Manoel Novello constrói sua pintura entre dois estados de espírito: um que projeta meticulosamente e outro que se apresenta como vestígio de um processo em curso. Sua prática parte de uma experiência da cidade, especialmente a do Rio de Janeiro, mas foge do óbvio, recusando as representações diretas ou caricatas. Paisagem e arquitetura tornam-se matéria de sua estrutura pictórica, apropriadas por suas dimensões sensoriais e oníricas.

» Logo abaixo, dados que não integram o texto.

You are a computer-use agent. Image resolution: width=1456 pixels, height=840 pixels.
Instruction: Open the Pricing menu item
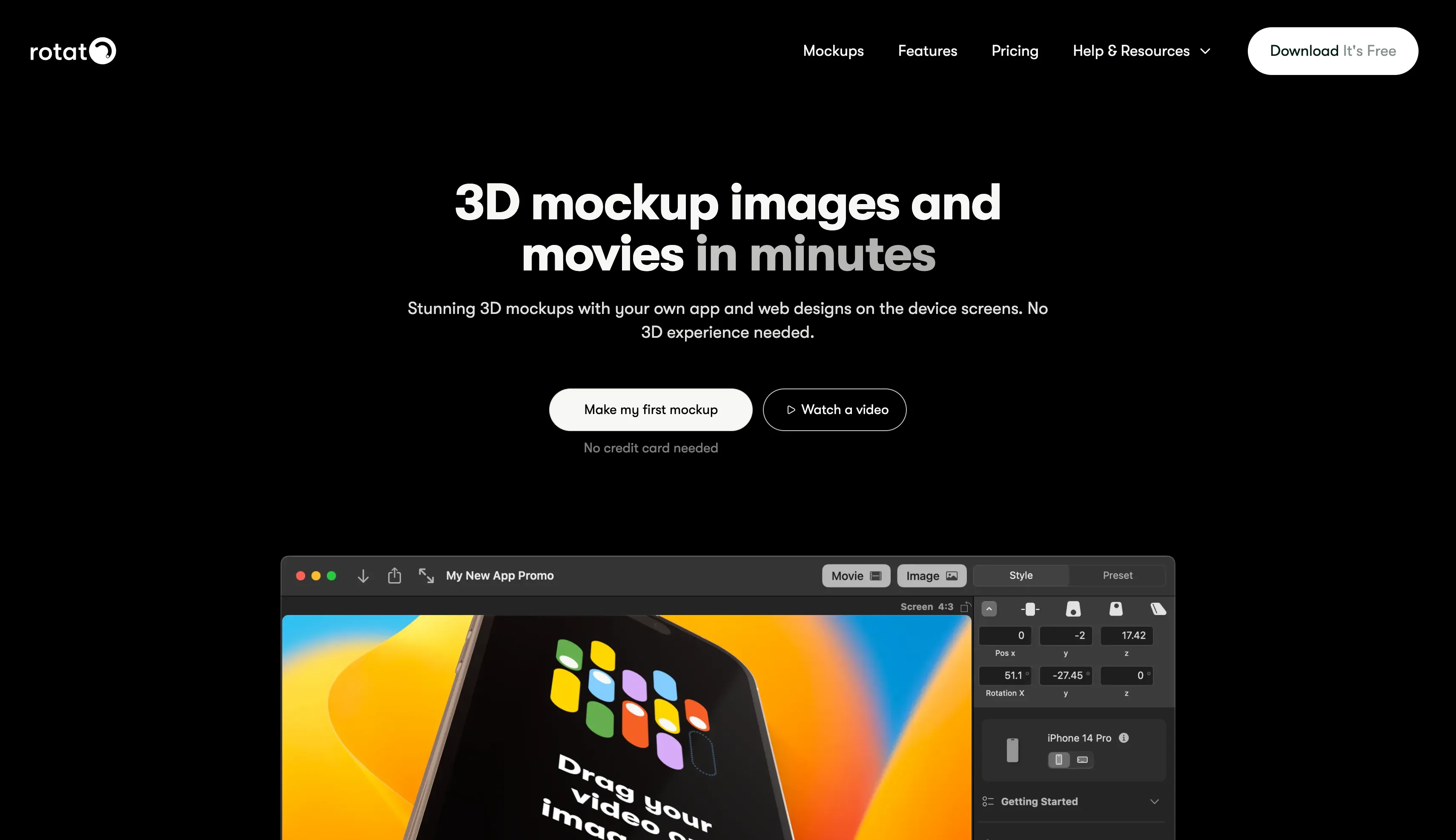coord(1014,51)
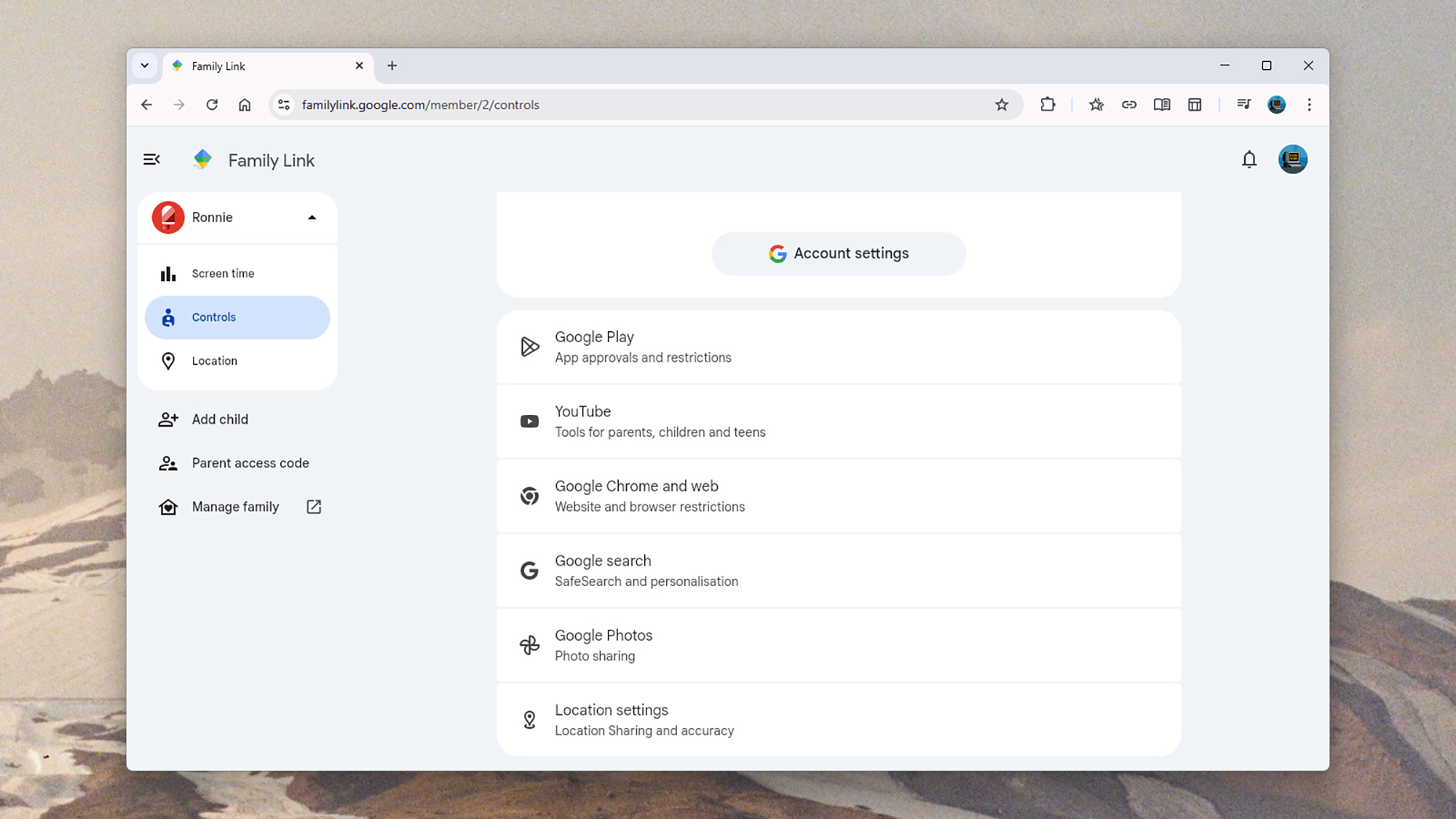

Linhas horizontais, verticais e diagonais organizam o espaço. Evocam plantas arquitetônicas e, ao mesmo tempo, funcionam como recortes de uma cidade fugidia. As cores delimitam planos e articulam profundidades em jogos de luz e sombra. Dessas relações, surgem linhas que emergem e se desfazem, como a linha do horizonte que, por instantes, se funde a um edifício, compondo uma paisagem que logo desaparece. Que imagem veríamos se derrubássemos as paredes?
Essa pintura é a de um caminhante sensível que vive a cidade com intensidade, vendo e compreendendo em um segundo momento. Caetano Veloso, em “O nome da cidade”, canta: “Cheguei ao nome da cidade / Não à cidade mesma, espessa / Rio que não é rio: imagens / Essa cidade me atravessa”. A cidade atravessa o artista, mas suas pinturas não apresentam a figura humana. Surge então uma hipótese: um mundo simbólico que persiste apesar da presença humana, ou uma lembrança de paisagens renascentistas mais depuradas. Em “Nu com minha música”, Caetano escreve: “vejo uma trilha clara / apesar da dor / vertigem visionária / não carece de seguidor”.




Manoel Novello se aproxima de uma tradição construtiva, mas desloca sua lógica ao envolver a racionalidade das linhas em uma certa bruma. A abstração está presente, atravessada por experiências cotidianas e deslocamentos pela cidade. Ao suspender a leitura imediata do espaço urbano, o artista propõe outra forma de apreensão: uma cidade construída em camadas, aberta, que se revela a quem se dispõe a percorrê-la.